Why This Matters Now
Your ISO 27001 certification covers general information security management. But if you're using AI systems—whether it's customer-facing chatbots, predictive analytics, automated decision-making, or even GitHub Copilot—you have 47 additional controls that ISO 27001 doesn't address.
These gaps aren't theoretical. Auditors, regulators, and enterprise customers are specifically asking about AI governance.
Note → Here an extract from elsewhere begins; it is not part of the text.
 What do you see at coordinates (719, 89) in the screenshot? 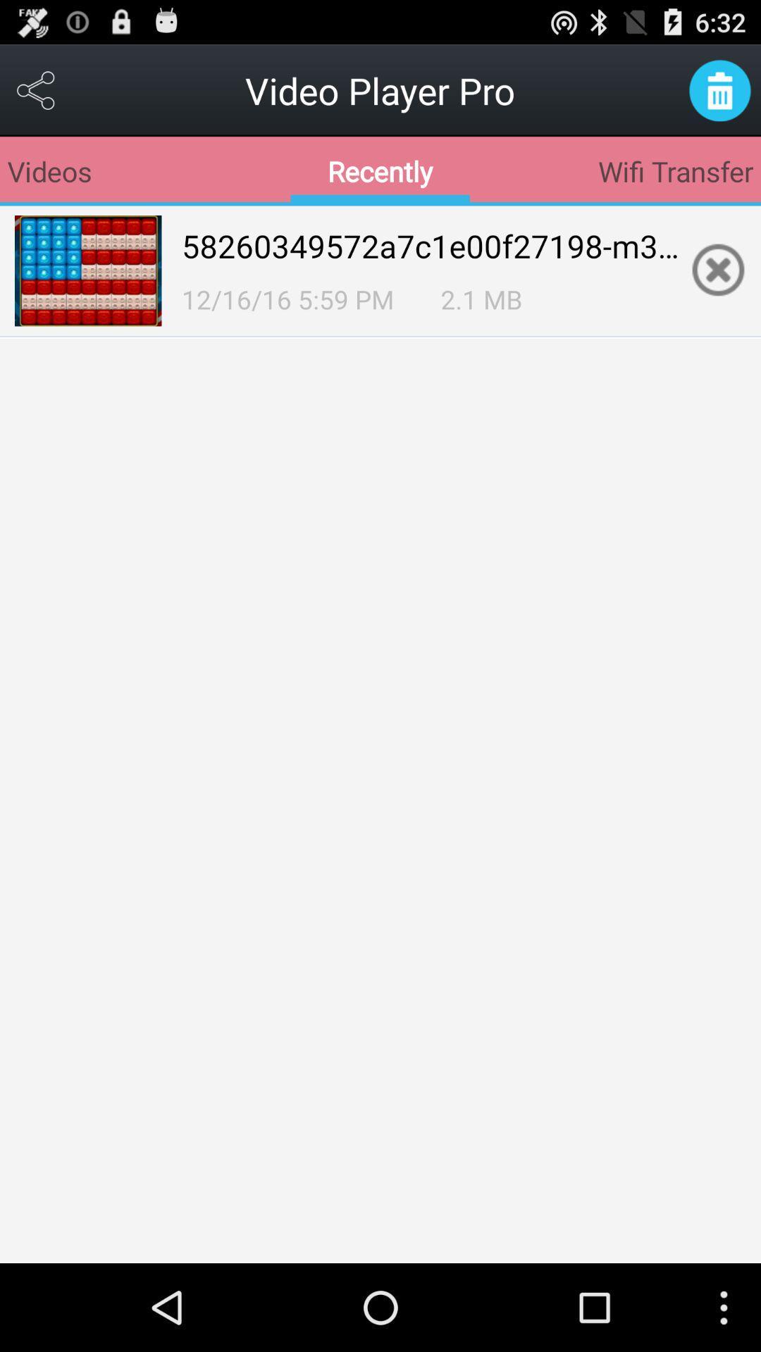
I see `delete` at bounding box center [719, 89].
Without ISO 42001 alignment, you're exposed.
| Framework | Total Controls | AI-Specific | Covers AI Risk? |
|---|---|---|---|
| ISO 27001:2022 | 93 controls | 0 | ✗ No |
| ISO 42001:2023 | 93 controls | 47 | ✓ Yes |
🚨 What Happens During Your Next Audit
- SOC 2 Audits: Auditors now ask "How do you manage AI model risk?" and "Show me your AI system inventory." If you can't answer, expect findings.
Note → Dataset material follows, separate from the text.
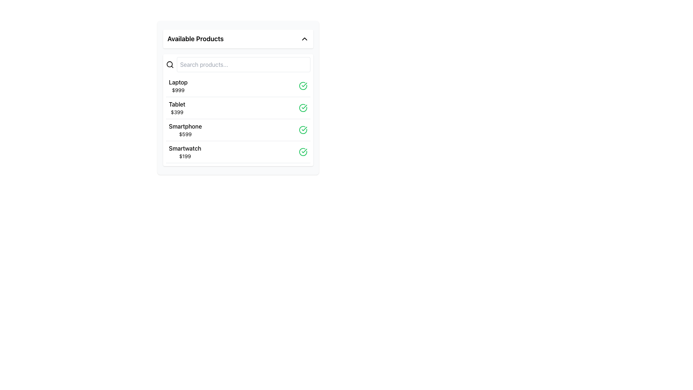  I want to click on the green circular icon with a checkmark indicating confirmation, located at the far-right side of the row for the product 'Laptop' priced at '$999', so click(303, 85). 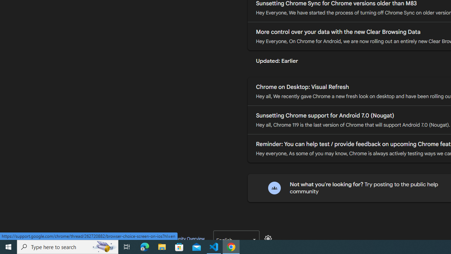 What do you see at coordinates (184, 238) in the screenshot?
I see `'Community Overview'` at bounding box center [184, 238].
- Customer Security Reviews: Enterprise customers are adding AI governance questions to vendor questionnaires. No documented AI controls = lost deals.
- Regulatory Compliance: EU AI Act enforcement begins in 2025. Financial services, healthcare, and government contractors face sector-specific AI regulations now.
- Insurance & Legal Risk: Cyber insurance policies are starting to exclude AI-related incidents unless governance is documented.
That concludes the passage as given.